먼저 학습에 사용할 텍스트를 정해보자. 아래는 괴테의 문구 중 하나다.

# famous sentence of Johann Wolfgan von Goethe
text = 'Knowing is not enough; we must apply. ' \
       'Willing is not enough; we must do'

다음은 학습 텍스트에 있는 문자들을 인코딩 해야 한다. dict을 이용해 아래와 같이 문자 인코딩을 할 수 있다.

# create character set and disctionary
char_set = list(set(text))
char_dict = { c : i for i, c in enumerate(char_set)}
dict_size = len(char_dict)
char_dict
...
{' ': 14,
 '.': 3,
 ';': 19,
 'K': 6,
 'W': 1,
 ...
}

이제 이 char_dict 인코딩을 이용해 학습할 텍스트를 인코딩 하자. 이때, RNN은 일종의 시퀀스(sequence) 단위로 학습을 진행하는데, sequence_length=10으로 설정하고 실제 RNN 학습에 사용할 데이터셋을 준비하자!

sequence_length = 10

x_data = []
y_data = []

for i in range(0, len(text) - sequence_length):
  # slice input text into fixed length samples
  x_str = text[i : i + sequence_length]
  y_str = text[i + 1 : i + sequence_length + 1]
  if i % 10 == 0:
    print(i, x_str, '->', y_str)

  # dictionary encoding
  x_data.append([char_dict[c] for c in x_str])
  y_data.append([char_dict[c] for c in y_str])

print(x_data[0])
print(y_data[0])

그런데 지금 상태 그대로는 RNN 학습의 입력으로 넣을 순 없고, one-hot encoding 방식으로 변환해 RNN 모델 입력에 넣어줘야 한다. 그래서 $N\times N$ 행렬을 만드는 np.exe(N) 함수를 활용해 아래와 같이 one-hot encoding 해준다.

# one-hot encoding
x_one_hot = np.array([np.eye(dict_size)[x] for x in x_data])

# create tensor dataset
X = torch.FloatTensor(x_one_hot)
Y = torch.LongTensor(y_data)

print("train data size: {}".format(X.shape)) # (len(x), seq_len, dict_size)
print("label size: {}".format(Y.shape))

이제 데이터셋이 준비되었으니 charRNN 모델을 구현해보자. 이 모델은 문자 하나를 입력 받고, 다음 문자를 추론하는 모델이다.

class CharRNN(nn.Module):
  def __init__(self, input_dim, hidden_dim, layers):
    super(CharRNN, self).__init__()
    self.rnn = nn.RNN(input_dim, hidden_dim, num_layers=layers, batch_first=True)
    self.fc = nn.Linear(hidden_dim, hidden_dim, bias=True)

  def forward(self, x):
    x, _status = self.rnn(x)
    x = self.fc(x)
    return x

위의 모델에서는 nn.RNN()과 함께 nn.Linear()를 사용하고 있다. 물론 nn.RNN()만 사용해도 모델을 만들 순 있지만, 직접 해보면 퍼포먼스가 좋지 않아서 nn.Linear()를 추가했다.
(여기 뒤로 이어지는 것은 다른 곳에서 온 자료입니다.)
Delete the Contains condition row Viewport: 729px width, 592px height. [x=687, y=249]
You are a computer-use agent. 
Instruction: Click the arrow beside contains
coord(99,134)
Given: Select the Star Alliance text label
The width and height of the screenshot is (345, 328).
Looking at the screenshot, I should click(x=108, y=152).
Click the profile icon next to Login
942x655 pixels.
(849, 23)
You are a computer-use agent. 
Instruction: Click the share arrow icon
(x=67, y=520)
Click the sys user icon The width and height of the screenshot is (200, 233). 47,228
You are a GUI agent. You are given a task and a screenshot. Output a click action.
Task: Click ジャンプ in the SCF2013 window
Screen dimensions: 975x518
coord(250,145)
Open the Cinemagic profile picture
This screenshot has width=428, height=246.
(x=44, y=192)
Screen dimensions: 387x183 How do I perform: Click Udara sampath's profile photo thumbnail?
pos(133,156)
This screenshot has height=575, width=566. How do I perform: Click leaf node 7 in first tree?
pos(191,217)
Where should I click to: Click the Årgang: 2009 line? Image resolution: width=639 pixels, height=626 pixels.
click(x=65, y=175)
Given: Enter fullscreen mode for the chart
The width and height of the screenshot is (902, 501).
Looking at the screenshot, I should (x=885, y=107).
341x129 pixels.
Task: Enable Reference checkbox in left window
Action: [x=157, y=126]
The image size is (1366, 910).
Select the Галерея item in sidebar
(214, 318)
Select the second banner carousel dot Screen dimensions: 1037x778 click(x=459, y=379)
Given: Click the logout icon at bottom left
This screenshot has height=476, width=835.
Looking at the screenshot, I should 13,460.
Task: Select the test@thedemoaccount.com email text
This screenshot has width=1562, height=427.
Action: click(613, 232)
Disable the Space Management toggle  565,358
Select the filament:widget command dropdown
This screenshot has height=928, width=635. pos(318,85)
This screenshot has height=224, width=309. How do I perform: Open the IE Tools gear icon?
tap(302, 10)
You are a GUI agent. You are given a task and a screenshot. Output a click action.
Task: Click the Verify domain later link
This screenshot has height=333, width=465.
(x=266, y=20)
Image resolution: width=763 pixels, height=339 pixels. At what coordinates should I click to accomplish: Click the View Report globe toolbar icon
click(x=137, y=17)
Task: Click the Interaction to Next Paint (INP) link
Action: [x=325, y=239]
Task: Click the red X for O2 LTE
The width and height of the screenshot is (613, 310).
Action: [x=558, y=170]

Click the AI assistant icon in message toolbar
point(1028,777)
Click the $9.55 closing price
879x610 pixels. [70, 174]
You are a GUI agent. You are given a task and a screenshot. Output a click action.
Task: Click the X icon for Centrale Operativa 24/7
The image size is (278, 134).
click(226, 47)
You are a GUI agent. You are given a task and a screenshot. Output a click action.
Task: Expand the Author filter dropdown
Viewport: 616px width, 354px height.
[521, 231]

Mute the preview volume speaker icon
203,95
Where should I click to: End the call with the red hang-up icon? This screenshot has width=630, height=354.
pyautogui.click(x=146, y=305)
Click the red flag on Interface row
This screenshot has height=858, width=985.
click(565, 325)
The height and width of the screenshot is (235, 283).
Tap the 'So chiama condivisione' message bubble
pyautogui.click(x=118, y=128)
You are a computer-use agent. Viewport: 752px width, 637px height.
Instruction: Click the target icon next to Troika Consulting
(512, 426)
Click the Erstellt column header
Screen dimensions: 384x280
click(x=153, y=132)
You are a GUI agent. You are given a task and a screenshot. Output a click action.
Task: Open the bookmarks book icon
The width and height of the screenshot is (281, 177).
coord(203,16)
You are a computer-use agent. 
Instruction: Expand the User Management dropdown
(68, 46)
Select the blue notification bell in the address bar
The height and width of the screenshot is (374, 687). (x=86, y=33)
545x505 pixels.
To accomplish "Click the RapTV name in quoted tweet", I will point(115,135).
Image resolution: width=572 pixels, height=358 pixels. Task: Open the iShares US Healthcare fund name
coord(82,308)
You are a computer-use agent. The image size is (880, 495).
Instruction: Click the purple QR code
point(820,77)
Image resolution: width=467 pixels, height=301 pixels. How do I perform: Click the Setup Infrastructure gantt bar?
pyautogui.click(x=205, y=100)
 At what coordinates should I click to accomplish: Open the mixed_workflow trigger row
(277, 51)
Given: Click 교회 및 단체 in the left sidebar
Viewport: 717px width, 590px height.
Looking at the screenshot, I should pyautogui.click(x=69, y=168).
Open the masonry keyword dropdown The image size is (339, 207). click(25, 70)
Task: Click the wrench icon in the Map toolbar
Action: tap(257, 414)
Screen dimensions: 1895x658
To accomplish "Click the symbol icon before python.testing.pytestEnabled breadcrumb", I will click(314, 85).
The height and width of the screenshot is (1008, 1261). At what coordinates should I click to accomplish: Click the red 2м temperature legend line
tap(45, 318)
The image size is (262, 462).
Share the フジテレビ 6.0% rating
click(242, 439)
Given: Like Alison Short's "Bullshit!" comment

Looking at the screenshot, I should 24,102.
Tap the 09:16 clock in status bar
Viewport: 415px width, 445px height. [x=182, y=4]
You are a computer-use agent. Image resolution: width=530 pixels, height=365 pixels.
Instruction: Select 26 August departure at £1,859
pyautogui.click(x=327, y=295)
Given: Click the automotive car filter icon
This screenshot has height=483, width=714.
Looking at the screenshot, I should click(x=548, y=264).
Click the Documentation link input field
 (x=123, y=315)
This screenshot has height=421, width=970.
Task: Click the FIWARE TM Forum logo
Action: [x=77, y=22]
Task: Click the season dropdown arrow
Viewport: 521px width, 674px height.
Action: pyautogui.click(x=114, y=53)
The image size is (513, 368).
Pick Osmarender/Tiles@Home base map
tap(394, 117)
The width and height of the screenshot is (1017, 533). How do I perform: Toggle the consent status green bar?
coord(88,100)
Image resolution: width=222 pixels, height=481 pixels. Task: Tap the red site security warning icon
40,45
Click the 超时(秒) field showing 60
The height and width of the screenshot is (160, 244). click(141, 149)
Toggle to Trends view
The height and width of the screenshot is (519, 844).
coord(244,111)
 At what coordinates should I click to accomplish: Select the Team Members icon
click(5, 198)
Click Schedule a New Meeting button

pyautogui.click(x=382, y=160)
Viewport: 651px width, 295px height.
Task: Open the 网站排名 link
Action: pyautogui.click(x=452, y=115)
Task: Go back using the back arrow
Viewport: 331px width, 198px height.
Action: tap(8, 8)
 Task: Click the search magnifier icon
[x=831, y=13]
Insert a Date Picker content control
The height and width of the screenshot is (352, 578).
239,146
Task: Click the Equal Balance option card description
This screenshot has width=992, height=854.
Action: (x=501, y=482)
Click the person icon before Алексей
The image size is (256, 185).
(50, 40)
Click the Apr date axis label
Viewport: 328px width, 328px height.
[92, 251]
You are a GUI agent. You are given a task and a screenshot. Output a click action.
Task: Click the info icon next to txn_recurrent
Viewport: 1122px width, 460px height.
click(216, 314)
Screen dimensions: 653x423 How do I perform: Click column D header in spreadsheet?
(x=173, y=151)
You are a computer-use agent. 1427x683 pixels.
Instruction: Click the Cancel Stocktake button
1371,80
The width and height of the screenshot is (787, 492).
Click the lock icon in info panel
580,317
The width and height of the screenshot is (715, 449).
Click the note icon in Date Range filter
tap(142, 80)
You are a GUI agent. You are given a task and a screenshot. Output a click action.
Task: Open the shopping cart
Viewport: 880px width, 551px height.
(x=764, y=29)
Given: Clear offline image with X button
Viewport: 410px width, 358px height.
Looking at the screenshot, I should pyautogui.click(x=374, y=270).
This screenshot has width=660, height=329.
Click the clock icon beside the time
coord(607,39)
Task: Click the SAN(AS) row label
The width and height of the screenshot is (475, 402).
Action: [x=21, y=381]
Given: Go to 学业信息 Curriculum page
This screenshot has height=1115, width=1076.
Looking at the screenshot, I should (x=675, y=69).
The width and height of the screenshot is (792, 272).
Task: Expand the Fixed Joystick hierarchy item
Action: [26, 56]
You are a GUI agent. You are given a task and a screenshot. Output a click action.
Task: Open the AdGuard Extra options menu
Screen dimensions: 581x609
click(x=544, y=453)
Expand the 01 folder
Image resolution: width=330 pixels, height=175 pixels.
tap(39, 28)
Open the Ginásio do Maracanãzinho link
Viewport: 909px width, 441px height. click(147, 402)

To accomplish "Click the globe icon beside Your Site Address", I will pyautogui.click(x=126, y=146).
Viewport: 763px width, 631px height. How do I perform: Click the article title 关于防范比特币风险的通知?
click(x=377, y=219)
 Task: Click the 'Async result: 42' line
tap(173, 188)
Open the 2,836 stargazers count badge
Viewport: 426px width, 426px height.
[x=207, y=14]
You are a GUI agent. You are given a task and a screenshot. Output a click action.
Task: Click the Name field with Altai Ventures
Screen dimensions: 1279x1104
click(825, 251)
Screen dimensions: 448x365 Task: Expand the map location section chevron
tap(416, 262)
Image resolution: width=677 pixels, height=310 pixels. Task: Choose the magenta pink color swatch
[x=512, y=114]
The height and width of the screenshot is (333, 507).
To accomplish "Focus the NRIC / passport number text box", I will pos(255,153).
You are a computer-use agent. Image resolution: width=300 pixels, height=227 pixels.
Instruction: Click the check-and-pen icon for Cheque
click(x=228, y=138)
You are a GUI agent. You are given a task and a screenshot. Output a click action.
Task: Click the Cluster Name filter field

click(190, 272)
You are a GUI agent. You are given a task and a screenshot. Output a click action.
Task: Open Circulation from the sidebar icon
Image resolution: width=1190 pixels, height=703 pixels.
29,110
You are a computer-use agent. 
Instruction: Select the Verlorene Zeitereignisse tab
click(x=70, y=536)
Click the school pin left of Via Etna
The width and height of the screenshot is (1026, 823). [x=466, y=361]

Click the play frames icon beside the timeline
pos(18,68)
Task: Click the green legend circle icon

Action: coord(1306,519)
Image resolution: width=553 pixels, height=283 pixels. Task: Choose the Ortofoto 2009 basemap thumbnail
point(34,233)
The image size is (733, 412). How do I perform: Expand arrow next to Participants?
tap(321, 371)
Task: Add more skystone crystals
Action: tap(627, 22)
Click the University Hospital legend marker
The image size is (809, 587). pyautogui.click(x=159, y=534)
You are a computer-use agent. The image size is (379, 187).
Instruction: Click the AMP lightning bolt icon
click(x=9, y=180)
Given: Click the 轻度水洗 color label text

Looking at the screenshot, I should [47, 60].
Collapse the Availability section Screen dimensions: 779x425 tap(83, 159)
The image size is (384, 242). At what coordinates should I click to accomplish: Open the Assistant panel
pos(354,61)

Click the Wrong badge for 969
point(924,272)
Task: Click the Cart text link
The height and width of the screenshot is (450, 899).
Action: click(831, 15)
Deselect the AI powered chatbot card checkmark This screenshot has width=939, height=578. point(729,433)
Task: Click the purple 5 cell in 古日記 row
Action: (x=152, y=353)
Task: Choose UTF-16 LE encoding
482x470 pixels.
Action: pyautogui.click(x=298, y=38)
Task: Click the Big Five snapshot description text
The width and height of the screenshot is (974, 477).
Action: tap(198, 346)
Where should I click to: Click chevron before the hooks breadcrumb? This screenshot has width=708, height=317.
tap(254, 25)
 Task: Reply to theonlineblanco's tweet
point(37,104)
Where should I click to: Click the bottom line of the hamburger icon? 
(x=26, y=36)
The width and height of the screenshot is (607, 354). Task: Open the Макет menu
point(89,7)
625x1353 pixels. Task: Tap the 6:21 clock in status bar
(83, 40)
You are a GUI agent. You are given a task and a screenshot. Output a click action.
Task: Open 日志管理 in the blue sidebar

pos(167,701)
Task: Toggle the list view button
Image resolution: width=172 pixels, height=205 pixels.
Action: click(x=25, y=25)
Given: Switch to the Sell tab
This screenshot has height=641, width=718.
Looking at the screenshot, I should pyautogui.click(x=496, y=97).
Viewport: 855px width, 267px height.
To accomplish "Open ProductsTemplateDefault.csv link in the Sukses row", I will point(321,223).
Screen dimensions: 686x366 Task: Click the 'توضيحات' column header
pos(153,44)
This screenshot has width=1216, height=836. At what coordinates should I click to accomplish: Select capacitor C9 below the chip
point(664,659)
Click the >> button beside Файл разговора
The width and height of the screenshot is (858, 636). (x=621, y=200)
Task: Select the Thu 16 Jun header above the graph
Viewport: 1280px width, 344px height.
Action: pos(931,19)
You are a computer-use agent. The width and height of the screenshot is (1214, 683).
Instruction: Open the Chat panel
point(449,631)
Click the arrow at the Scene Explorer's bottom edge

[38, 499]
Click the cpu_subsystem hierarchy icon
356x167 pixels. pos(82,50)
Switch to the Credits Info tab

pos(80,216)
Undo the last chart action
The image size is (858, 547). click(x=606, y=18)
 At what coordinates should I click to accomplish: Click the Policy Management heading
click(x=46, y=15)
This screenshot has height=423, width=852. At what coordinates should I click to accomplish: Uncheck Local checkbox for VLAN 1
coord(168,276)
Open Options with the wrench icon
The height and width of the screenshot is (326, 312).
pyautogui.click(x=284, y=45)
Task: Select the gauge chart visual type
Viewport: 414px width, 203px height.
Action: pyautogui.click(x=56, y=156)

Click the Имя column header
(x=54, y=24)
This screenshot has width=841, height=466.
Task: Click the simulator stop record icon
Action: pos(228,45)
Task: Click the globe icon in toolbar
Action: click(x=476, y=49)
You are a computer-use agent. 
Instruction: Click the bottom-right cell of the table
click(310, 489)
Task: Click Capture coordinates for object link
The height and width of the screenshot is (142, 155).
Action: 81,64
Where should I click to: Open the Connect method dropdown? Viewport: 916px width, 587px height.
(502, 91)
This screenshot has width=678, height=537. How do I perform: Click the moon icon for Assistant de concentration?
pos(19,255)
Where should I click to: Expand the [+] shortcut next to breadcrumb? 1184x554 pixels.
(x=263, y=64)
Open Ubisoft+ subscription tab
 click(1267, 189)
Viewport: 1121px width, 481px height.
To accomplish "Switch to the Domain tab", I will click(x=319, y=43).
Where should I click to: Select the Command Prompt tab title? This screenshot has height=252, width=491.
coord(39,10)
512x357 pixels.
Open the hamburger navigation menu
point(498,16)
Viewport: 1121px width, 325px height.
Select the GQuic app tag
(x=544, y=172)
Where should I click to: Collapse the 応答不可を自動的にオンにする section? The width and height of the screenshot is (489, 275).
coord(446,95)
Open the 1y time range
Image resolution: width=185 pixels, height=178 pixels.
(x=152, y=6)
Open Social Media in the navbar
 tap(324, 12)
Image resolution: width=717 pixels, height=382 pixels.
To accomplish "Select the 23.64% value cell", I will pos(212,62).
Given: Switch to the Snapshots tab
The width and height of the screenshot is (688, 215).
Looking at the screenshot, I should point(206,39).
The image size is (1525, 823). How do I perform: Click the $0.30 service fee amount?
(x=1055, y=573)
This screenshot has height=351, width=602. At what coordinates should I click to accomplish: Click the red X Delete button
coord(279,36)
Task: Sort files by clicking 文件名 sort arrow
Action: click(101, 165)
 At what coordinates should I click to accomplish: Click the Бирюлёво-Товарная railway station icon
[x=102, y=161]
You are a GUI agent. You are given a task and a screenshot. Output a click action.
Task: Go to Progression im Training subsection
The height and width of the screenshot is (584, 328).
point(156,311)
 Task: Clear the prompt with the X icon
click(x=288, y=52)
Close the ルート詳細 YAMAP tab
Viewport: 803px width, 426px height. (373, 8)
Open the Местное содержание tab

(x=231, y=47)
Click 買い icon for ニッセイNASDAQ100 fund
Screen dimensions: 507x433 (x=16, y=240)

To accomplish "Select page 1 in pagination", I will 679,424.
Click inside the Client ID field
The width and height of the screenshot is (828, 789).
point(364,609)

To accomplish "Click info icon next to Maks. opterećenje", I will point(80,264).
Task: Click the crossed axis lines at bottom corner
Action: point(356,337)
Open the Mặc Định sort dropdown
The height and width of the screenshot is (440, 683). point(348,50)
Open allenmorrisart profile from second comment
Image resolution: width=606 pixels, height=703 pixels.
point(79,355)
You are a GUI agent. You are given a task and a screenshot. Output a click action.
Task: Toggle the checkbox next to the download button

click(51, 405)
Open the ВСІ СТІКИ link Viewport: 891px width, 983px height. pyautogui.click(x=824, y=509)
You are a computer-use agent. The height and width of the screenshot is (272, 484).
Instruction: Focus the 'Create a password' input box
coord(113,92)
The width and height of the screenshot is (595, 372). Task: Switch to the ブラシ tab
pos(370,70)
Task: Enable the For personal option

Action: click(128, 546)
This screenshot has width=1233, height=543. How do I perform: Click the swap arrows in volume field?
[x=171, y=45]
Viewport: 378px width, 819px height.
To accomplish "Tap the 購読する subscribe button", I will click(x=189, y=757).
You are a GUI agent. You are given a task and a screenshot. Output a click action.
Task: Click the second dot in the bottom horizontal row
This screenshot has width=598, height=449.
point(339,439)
forward() 블록의 nn.RNN() 레이어의 출력을 보자. x, _status로 나누어져 출력되는데, 각각 RNN의 출력 $y_t$와 RNN의 hidden layer $h_t$를 의미한다.

hidden_dim: $h_t$의 차원
num_layers: RNN 내부의 hidden layer 갯수

자! 이제 하이퍼 파라미터를 정하고, 학습을 시켜보자!

# hyper-parameter
learning_rate = 0.1
num_layers = 2

model = CharRNN(dict_size, dict_size, num_layers)
criterion = nn.CrossEntropyLoss()
optimizer = optim.Adam(model.parameters(), learning_rate)

# debug model output
outputs = model(X)
print(dict_size)
print(outputs.shape) # (batch, timesteps, dict_size)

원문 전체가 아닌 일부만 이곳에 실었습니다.